41. The pharmaceutical composition of claim 40, wherein the pharmaceutical composition has a specific surface area from about 10 m2/g to about 500 m2/g.

42. The pharmaceutical composition of claim 41, wherein the pharmaceutical composition has a specific surface area from about 20 m2/g to about 250 m2/g.

43. The pharmaceutical composition according to any one of claims 1-42, wherein the pharmaceutical composition has a total emitted dose (TED) of greater than 85%.

44. The pharmaceutical composition of claim 43, wherein the total emitted dose (TED) is from about 90% to about 100%.

45. The pharmaceutical composition according to any one of claims 1-44, wherein the pharmaceutical composition is free of any impurities.

46. The pharmaceutical composition according to any one of claims 1-45, wherein the pharmaceutical composition is essentially free of polyvinylpyrrolidone, polyvinylalcohol, polyacrylate, or polystyrene.

47. The pharmaceutical composition according to any one of claims 1-46, wherein the pharmaceutical composition is essentially free of any polymeric excipients.

48. The pharmaceutical composition according to any one of claims 1-47, wherein the pharmaceutical composition is essentially free of poloxamers, polyethylene glycol, or polypropylene glycol.

49. The pharmaceutical composition according to any one of claims 1-48, wherein the pharmaceutical composition is essentially free of any surfactants.

50. The pharmaceutical composition according to any one of claims 1-44, wherein the pharmaceutical composition is free of other compounds beyond the excipient and the active pharmaceutical composition.

51. A method of treating or preventing a respiratory disease or disorder in a patient in need thereof comprising administering to the patient a therapeutically effective amount of a pharmaceutical composition according to any one of claims 1-39.

52. The method of claim 51, wherein the respiratory disease or disorder is a disorder involving inflammation of the lungs or sinuses.

53. The method of claim 51, wherein the respiratory disease or disorder is asthma.

54. The method of claim 51, wherein the respiratory disease or disorder is chronic obstructive pulmonary disease.

55. The method according to any one of claims 51-54, wherein the pharmaceutical composition is administered via inhalation.

56. The method of claim 55, wherein the therapeutically effective amount is administered to the patient in one inhalation.

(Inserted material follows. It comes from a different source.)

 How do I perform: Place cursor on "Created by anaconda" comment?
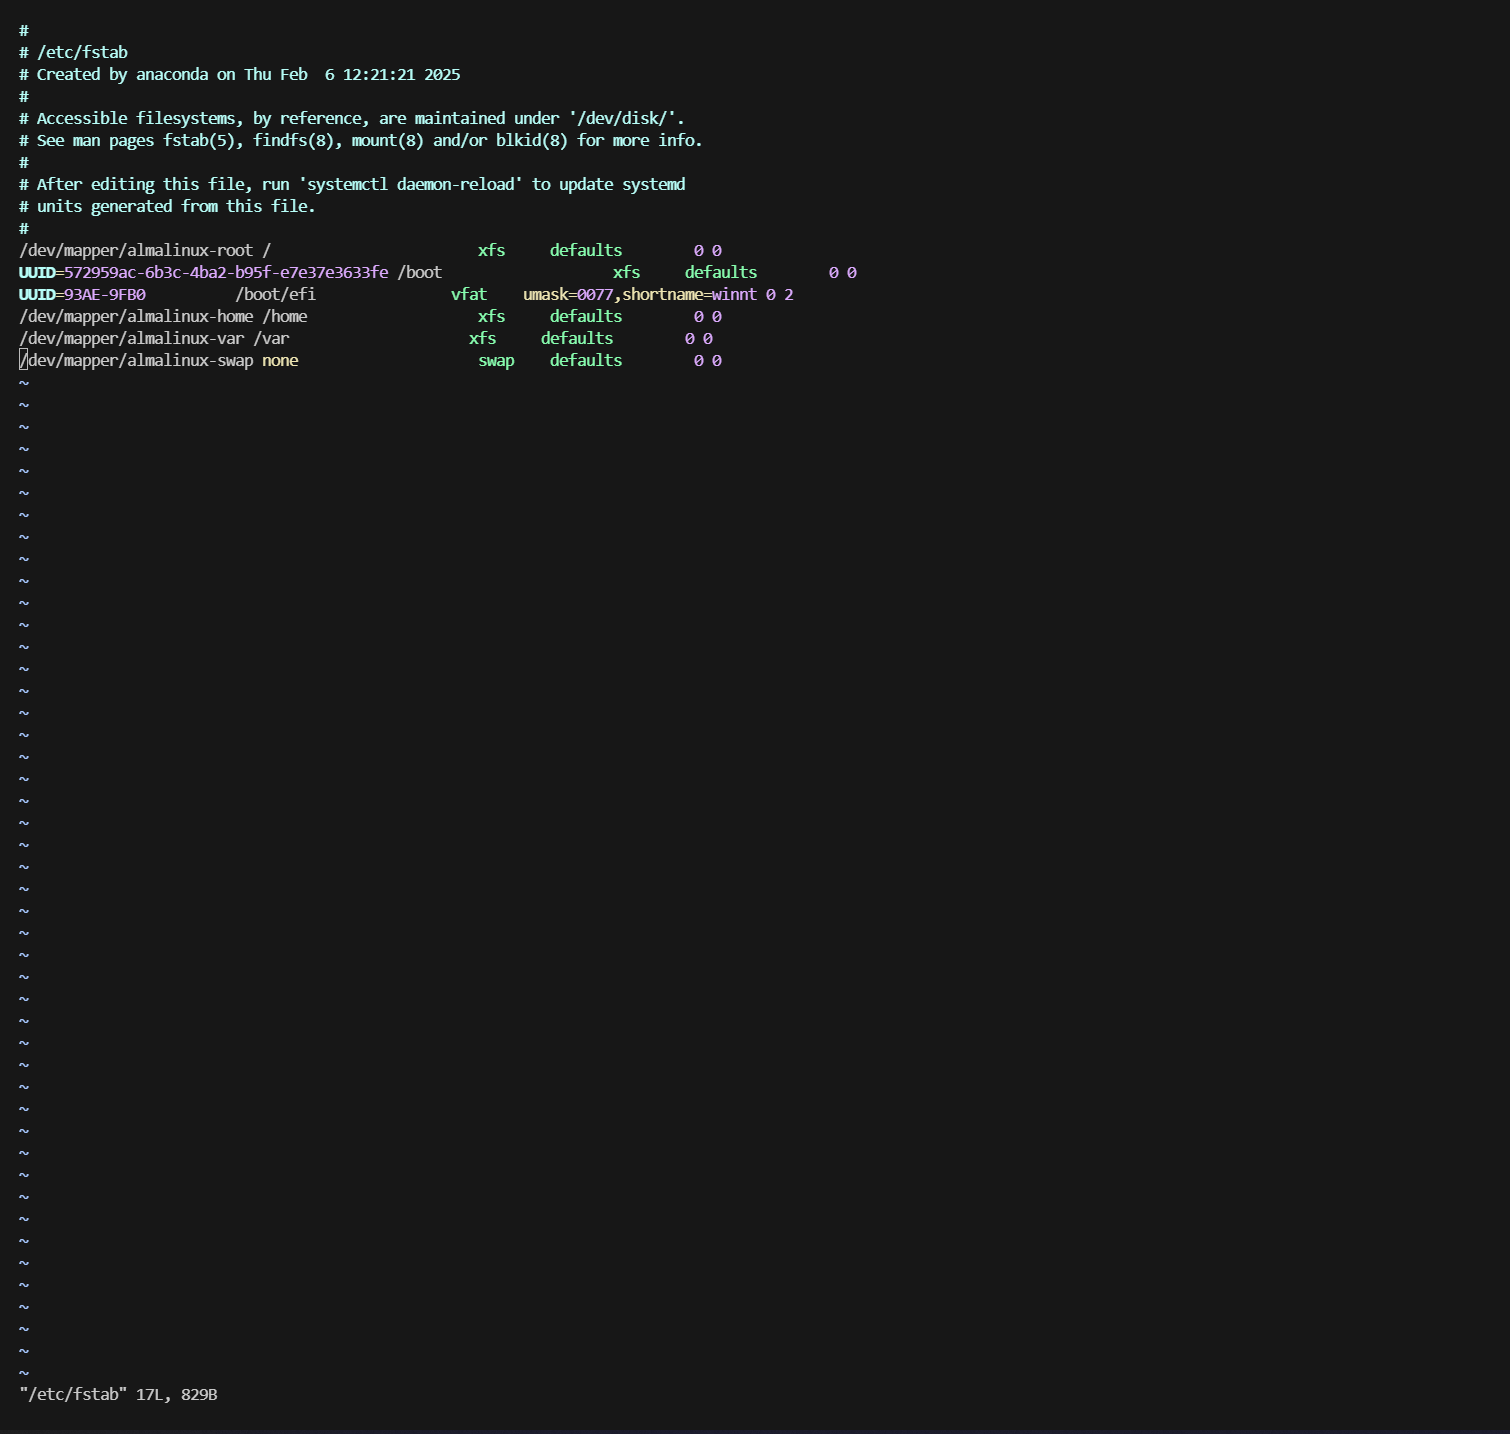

57. The method of claim 55, wherein the therapeutically effective amount is administered to the patient in 2 or more inhalations.

58. The method of claim 57, wherein the therapeutically effective amount is administered in 2, 3, or 4 inhalations.

59. The method according to any one of claims 51-58, wherein the method comprises administering the therapeutically effective amount to the patient once a day.

60. The method according to any one of claims 51-58, wherein the method comprises administering the therapeutically effective amount to the patient two or more times a day.

61. A method of preparing a brittle matrix pharmaceutical composition comprising:

(A) admixing two or more active pharmaceutical agents into a solvent wherein the solvent comprises an organic solvent and water to form a pharmaceutical composition wherein the pharmaceutical composition comprises an amount of the active pharmaceutical agents in the solvent from about 0.01% to about 10% (w/v);

(B) applying the pharmaceutical composition to a rotating surface wherein the surface is at a temperature from about −70° C. to about −120° C.; and

(C) freezing the pharmaceutical composition to form a brittle matrix pharmaceutical composition.

62. The method of claim 61, wherein the active pharmaceutical ingredients are selected from a long acting β-agonist, a long acting muscarinic antagonist, and a corticosteroid.

63. The method of claim 61 or claim 62, wherein the pharmaceutical composition further comprises one or more excipients.

64. The method according to any one of claims 61-63, wherein the method further comprises lyophilizing the brittle matrix pharmaceutical composition.

65. The method according to any one of claims 61-64, wherein the amount is from about 0.01% (w/v) to about 6% (w/v).

66. The method of claim 65, wherein the amount is from about 0.1% (w/v) to about 5% (w/v).

67. A pharmaceutical composition prepared according to the method of claim 61.